■ Testo fornito ■
▼▼▼

FINETTI, Bonifazio
Nacque a Gradisca (ora Gradisca d'Isonzo, in provincia di Gorizia), capoluogo dell'omonima contea austriaca, il 16 febbr. 1705 da Antonio e Camilla Leonelli; l'8 marzo venne battezzato col nome di Germano Federico.
Entrato nel 1721 nell'Ordine domenicano, il F. compì il noviziato a Conegliano e subito dopo venne trasferito a Venezia; nel convento alle Zattere conseguì il 13 maggio 1728 il dottorato in teologia, discutendo la tesi sull'incarnazione secondo la dottrina di s. Tommaso (Thesis theologicae de ineffabili Incarnationis mysterio..., Venetiis 1728) e iniziò ben presto l'insegnamento.
Gli studi del F. risentirono sicuramente dell'influenza di due confratelli più anziani di lui, B.M. De Rubeis e N. Concina; del tutto personale sembra invece l'interesse che egli manifestò fin dalla gioventù per le lingue, sia classiche che moderne. I suoi esordi furono in ogni caso nell'esegesi scritturale e nella teologia polemica, secondo l'indirizzo allora prevalente nella Congregazione del beato Salomoni alla quale apparteneva. Nel 1744 tenne una pubblica confutazione dell'opera The scheme of literal prophecy, apparsa anonima a L'Aja nel 1726 e a Londra nel 1727, che negava l'autenticità del secondo capitolo del Vangelo di Matteo (l'autore era il deista A. Collins).
Negli anni Cinquanta il F. collaborò con il De Rubeis e altri confratelli all'edizione degli scritti del teologo bizantino Teofilatto di Acrida, uscita a Venezia in quattro volumi tra il 1754 e il 1763. In particolare egli curò il terzo tomo dell'opera, stampato nel 1758, contenente i commentari agli Atti degli apostoli e alle Epistole cattoliche, corredati dalla versione latina e da prefazioni critiche (Versio latina tertii voluminis operum graecarum Theophilacti... nonnullis dissertationibus, Venetiis 1758, ora in J.G. Migne, Patr. Graeca, CXXV s.).
Nel 1756 il F. aveva pubblicato, sempre a Venezia, un proprio scritto, Il trattato della lingua ebraica e sue affini, che in realtà rappresentava il primo capitolo, sui dodici previsti, della grande Glossologia che l'autore stava completando, destinata a "iscoprire una nuova Storia natural delle Genti" attraverso le lingue parlate dai diversi popoli della Terra. Al trattato faceva seguito, con paginazione a parte, la lezione del 1744, sotto il titolo Breve difesa del capo II di s. Matteo contra un anonimo inglese.

▲▲▲

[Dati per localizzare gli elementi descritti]
▼▼▼

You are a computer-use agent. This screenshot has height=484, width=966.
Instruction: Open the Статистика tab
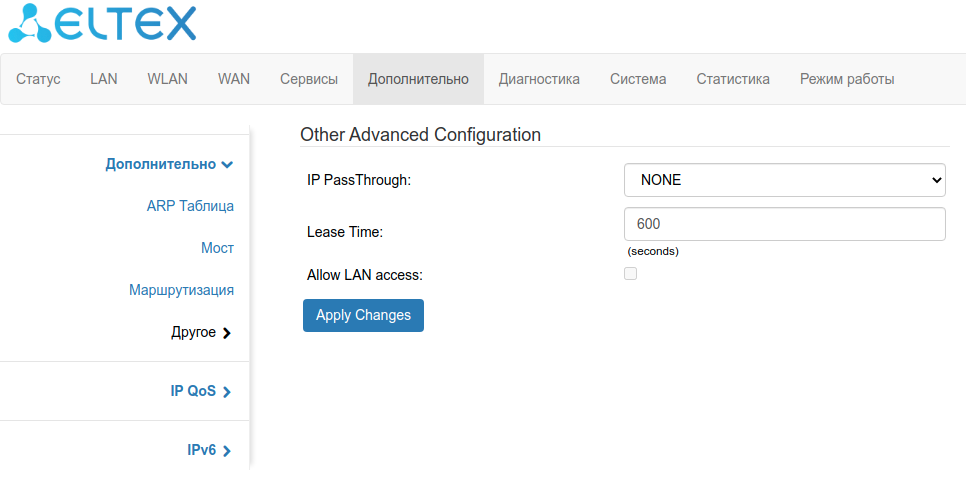click(733, 79)
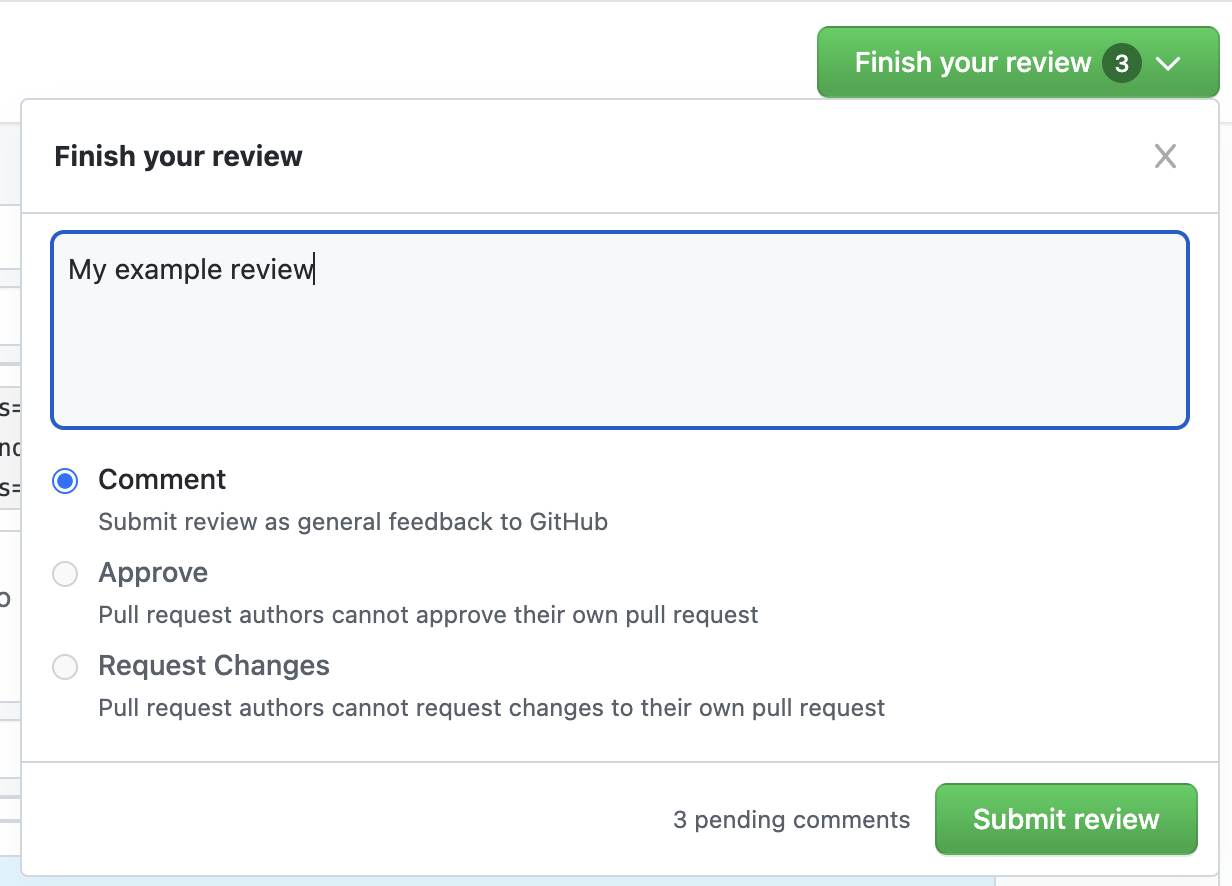Screen dimensions: 1232x886
Task: Select the Comment radio button
Action: pos(65,481)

▲▲▲

■ Esercizi ■
1) Secondo il testo su Bonifazio Finetti, in che data conseguì il dottorato in teologia?
2) Scrivi il seguito del testo su Bonifazio Finetti dopo l'ultima frase riportata.
Il materiale non serve per svolgere gli esercizi.

■ Risposte ■
1) Il 13 maggio 1728.

2)
Nonostante lo scritto sulle lingue semitiche incontrasse un certo successo, in particolare le lodi entusiastiche (sia pur tardive) di G. Baretti nella Frusta letteraria, il F. non pubblicò mai il resto della Glossologia. Dopo un lungo silenzio, nel 1765 fece invece uscire un'opera latina di grande mole e di ben diverso argomento, i dodici libri De principiis iuris naturae et gentium adversus Hobbesium, Pulendorfium, Thomasium, Wolfium et alios.
L'opera, in due volumi, fu stampata a Venezia sotto il nome di Gianfrancesco Finetti e con una lunga ed encomiastica dedica all'imperatrice Maria Teresa d'Austria, datata Gradisca, 1° genn. 1765; una prima tiratura, senza la dedica e con la data del 1764, aveva avuto una limitata circolazione nel mondo accademico, tanto che l'autore nell'edizione definitiva potè riportare gli elogi tributatigli da alcuni dei primi lettori. Non è chiaro invece perché il F. adoperasse il nome di Gianfrancesco, senza fare alcun cenno alla sua condizione di frate domenicano. È ragionevole pensare che il F., rimasto sempre suddito fedele degli Asburgo, in questo modo abbia voluto superare il divieto posto dalle autorità politiche ai regolari del dominio veneto di avere relazioni con i confratelli della confinante contea austriaca, dopo la controversa istituzione su quelle terre dell'arcidiocesi di Gorizia (1751).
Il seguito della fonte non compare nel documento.